Simian attacks on rise in Shipra Sun City: RWA

| TNN | Mar 18, 2018, 07:22 IST
Ghaziabad: The condition of a 15-year-old boy who fell off a fourth-floor terrace trying to evade a chasing monkey in Ghaziabad continued to be serious. The boy has suffered fractures in the hands and legs.
“His family has taken him to a private hospital in Noida. Diagnostic tests such as CT scan will be done there,” said Anil Yadav, the Shipra Sun City police outpost in-charge. The family is yet to approach the police.

Ashish Nayak, a Class IX student and resident of Sun City Phase II in Indirapuram, was playing with his friends on the terrace of a four-storied building in Phase 1 when a monkey started chasing the boys. Ashish, while trying to escape, fell through the shaft of the building to the ground floor. A CISF constable, who was visiting his senior in the building, heard the cries of the boy and took him to a nearby hospital.

Residents complained that monkey menace had assumed alarming proportions in the area, which has close to 5,000 flats in Phases 1 and 2 of Shipra Sun City. The RWA members said they were spending Rs 5 lakh a year on hiring people to chase away monkeys.
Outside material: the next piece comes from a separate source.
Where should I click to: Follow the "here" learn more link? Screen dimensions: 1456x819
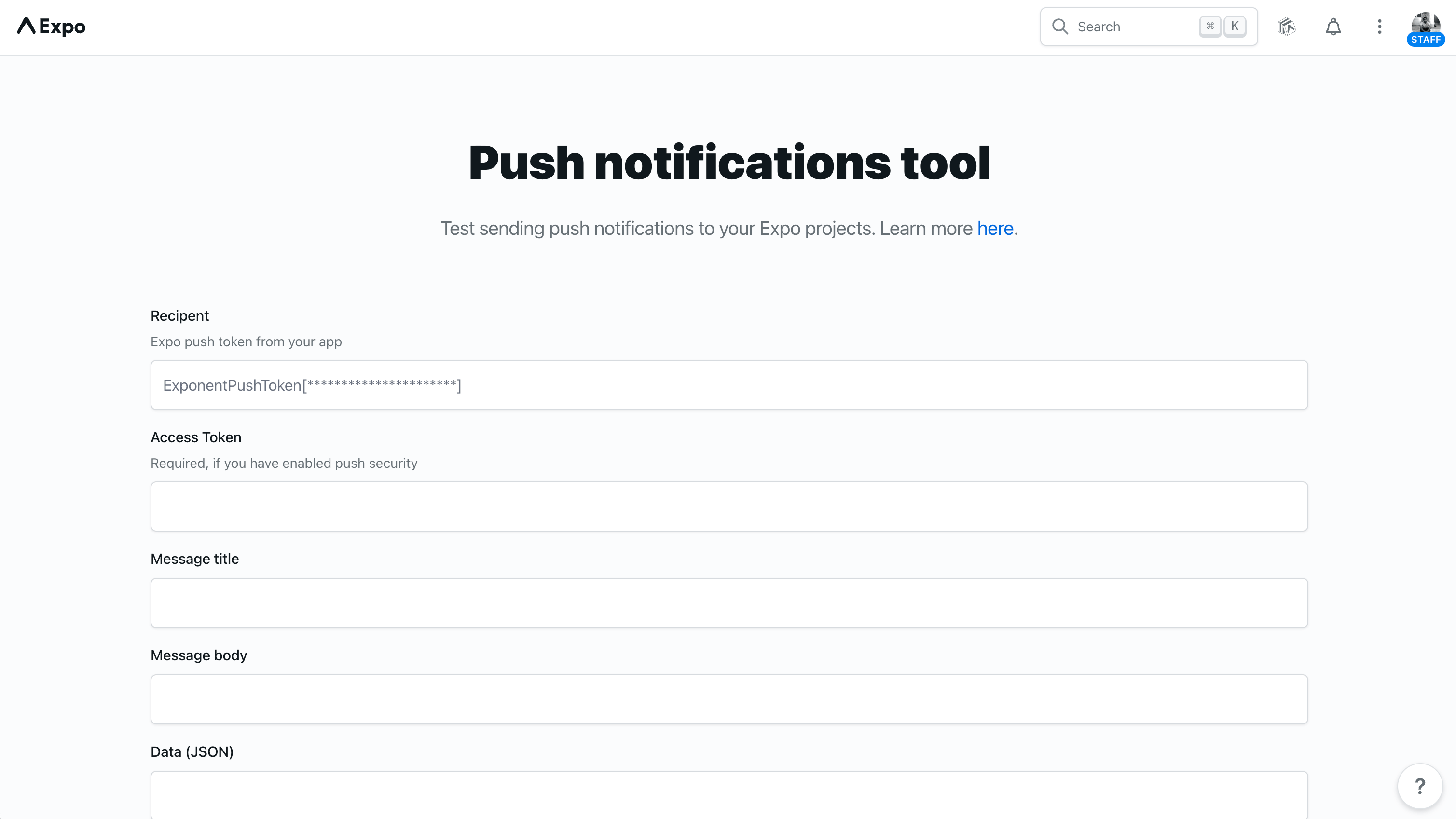click(x=995, y=228)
KK Tripathi, the vice-president of Shipra Sun City Phase I Apartment Owners’ Association, said: “Simian attack in the area is on the rise. Every day, we receive at least 5-6 complaints from residents about monkeys entering their homes or attacking them. We have hired two persons to chase away monkeys and are paying them Rs 9,000 each. As there is a ban on hiring langurs, these men produce a peculiar sound which scares the monkeys away. My wife, too, has been a victim of monkey attack.”

Tripathi said his wife Madhuri (66) had been attacked by a group of monkeys on October 27 last year and suffered fractures on her right hand, leg and hip joint. “She was on bed rest of two months and still needs crutches to walk,” he added.
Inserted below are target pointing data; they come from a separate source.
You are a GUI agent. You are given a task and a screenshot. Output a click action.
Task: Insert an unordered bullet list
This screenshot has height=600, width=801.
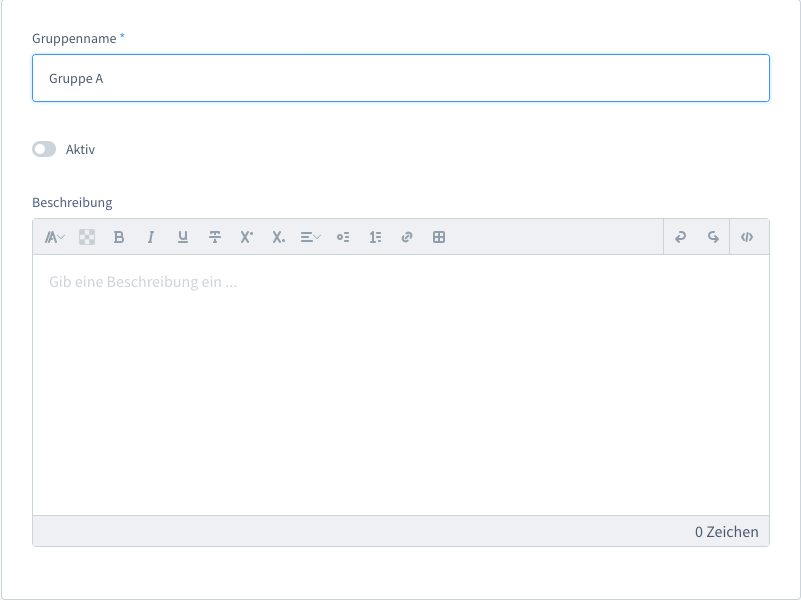point(343,237)
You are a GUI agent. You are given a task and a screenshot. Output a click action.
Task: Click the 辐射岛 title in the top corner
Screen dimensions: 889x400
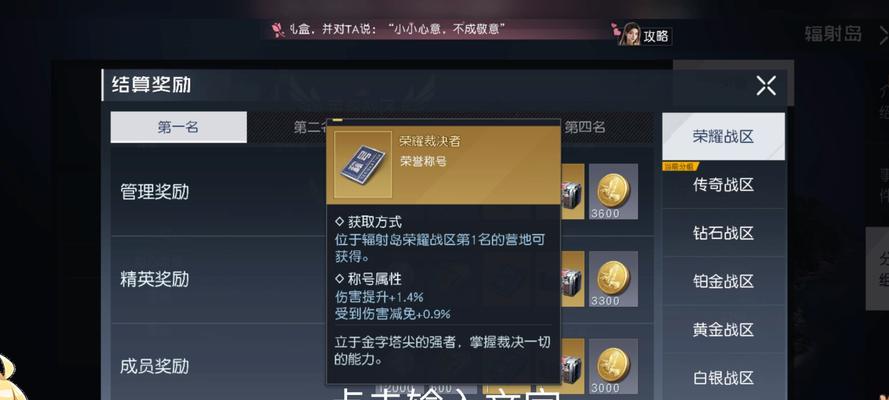pos(833,33)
Rakesh Gangwar, general secretary of Shipra Sun City Phase II AOA, said: “The monkeys keep moving from one place to another. Most people have put up grilles in the balconies to avoid monkeys from entering. People avoid sending their kids to the terrace. We have paying Rs 22,000 in total to two persons to keep monkeys away.”


The forest department had on March 12 given a 15-day permission to the apartment owners’ association of Phase I to catch monkeys and release them in distant areas. However, the association has not been able to catch a single monkey despite hiring teams from Mathura and Delhi, said RN Rai, the president of AOA (Phase I).


Ghaziabad mayor Asha Sharma said: “The complaints of the residents are genuine. We are working on this. Many people revere monkeys and feed them. This attracts the animals all the more.”